*選択テキスト*:
........
DXの思考法(ブログ用)

《要点》
◆本書の目的は、IX(インダストリアル・トランスフォーメーション:デジタル化によって、企業だけでなく産業・市場そのものに変革をもたらすこと)の「地図のようなもの」を描くことである。

まず必要なのは、自分の企業をとりあえず横に置いた時に、今のデジタル化の世界がどうなっているかを示す白地図(ただし、猛烈なスピードで変化する白地図である)のようなものである。そして、その地図に自らの存在とそれがもたらす変化を書き込んでいく(絶対空間があると考えたニュートンは、まず地があってその上に図を描いたが、絶対空間を否定したアインシュタインは、まず図があってそれで地ができると考えた)。

◆日本の高度成長期を支えた発想は、「工場内ではヨコ割り、事業部門間・企業間ではタテ割りで経験を積み、熟練を磨き込むことが強い」、「業種というタテ割りの中で戦う/政策を考えると勝てる」という個別特殊性の高いものであった。しかし、デジタル化のロジックは全く異なる。

エイダ・ラブレスに始まり、アラン・チューリング、クロード・シャロンらコンピュータを生み出した人々に共通していたのは、「この手を打てば、今目の前にある具体的なもの以外のものも含めて、何でも処理・解決できてしまうのではないか?」という抽象化である。

◆かつてのソフトウェアは、タテ割りを生み出すピラミッド構造であった。ピラミッドには頂点=最終的に計算したいものがあり、部品(個々のプログラム)はその頂点を実現するためだけに書かれていた。

ところが、顧客からシステム連携・統合が求められるようになると、ネットワーキング層、データの保存や解析を行う層、ユーザとのインターフェース層など、ヨコ割りのレイヤー構造ができ上がった。レイヤーが重層的であればあるほど、コンピュータがゼロイチの計算でできることと、人間が解決を求める課題との距離が縮まる(レイヤー構造について、本書ではスペインのレストラン「エルブジ」を用いてユニークな説明がされている)。

コンピュータの世界と人間の課題を近づけるには2つの軸がある。1つはコンピュータサイド(サプライサイド)から見た軸である。アリババは、計算処理基盤、データ解析という基本的な2層(ウェディングケーキに例えられる)に、オンライン出店をサポートする層、製品デザインから出荷までのサプライチェーンをコーディネートする層などを重ねていった。

もう1つは人間から見た軸である。人間の経験(課題)を質的な要素・パターンに分解できるか?という課題に取り組んだのは、夏目漱石である。彼は『文学論』の中で、人間の求める経験もまた、ミクロな情緒のパターン(feeling)とマクロな認識のパターン(Focus)からなる(F+f)という形式のレイヤー構造で表現できるとした。
........
*提供情報*:
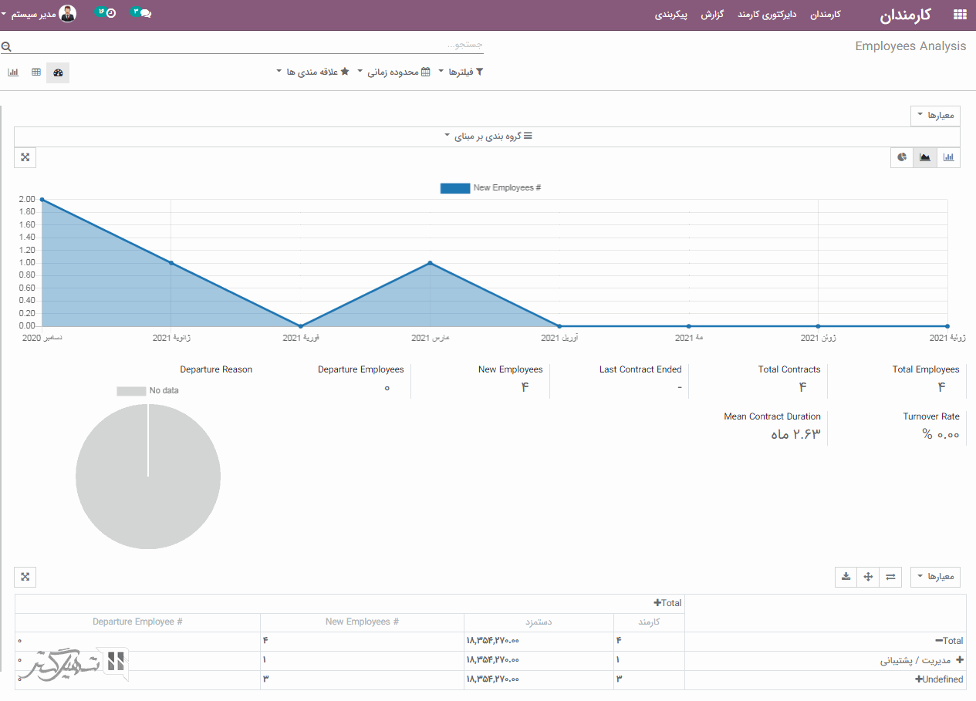Switch chart to bar mode
Viewport: 976px width, 701px height.
point(948,157)
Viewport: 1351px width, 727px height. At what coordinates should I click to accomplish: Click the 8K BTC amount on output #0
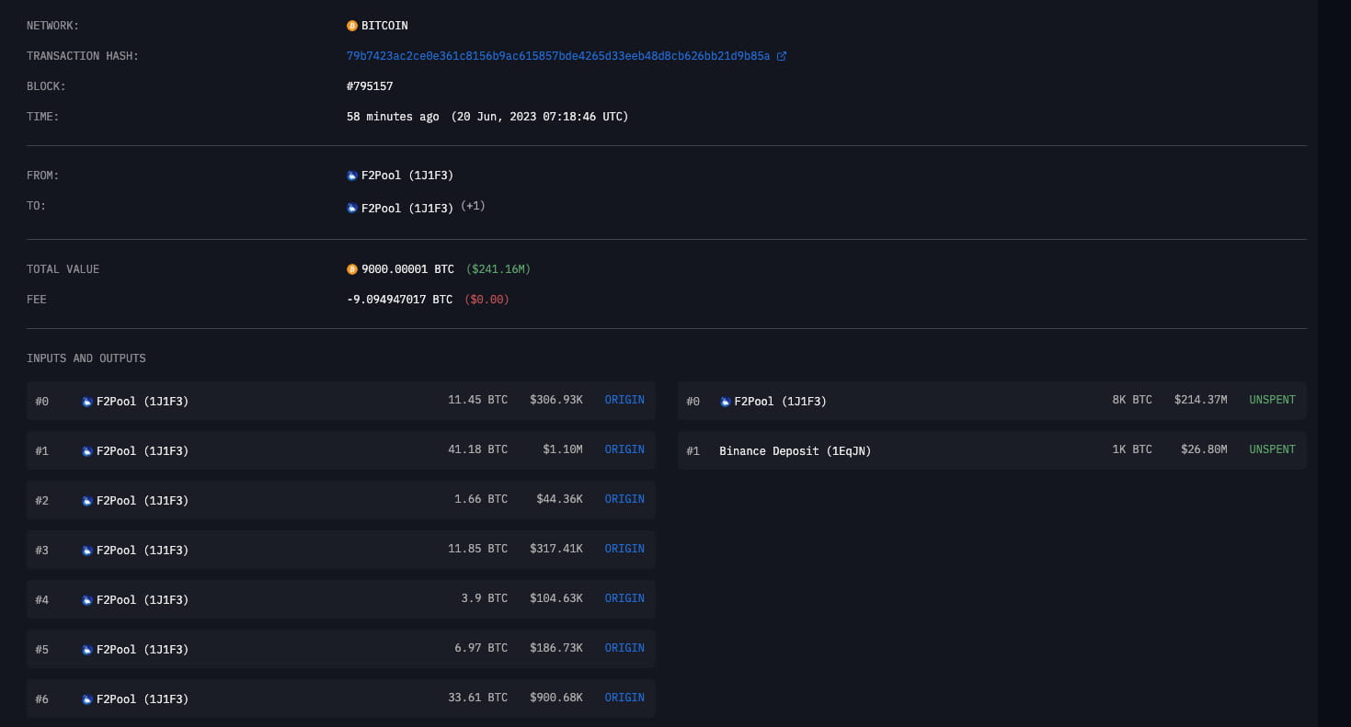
........
*作業指示*:
選択テキストの記述に基づき、次の問いにそれぞれ答えてください。
(a) 本書の目的は、IXの何を描くことだとされていますか。
(b) アリババが重ねていった層の土台となる基本的な2層は、何に例えられていますか。
(c) 夏目漱石が、人間の求める経験をレイヤー構造で表現できるとしたのは、どの著作の中ですか。

*作業結果*:
(a) IXの「地図のようなもの」を描くことです。
(b) ウェディングケーキに例えられています。
(c) 『文学論』の中です。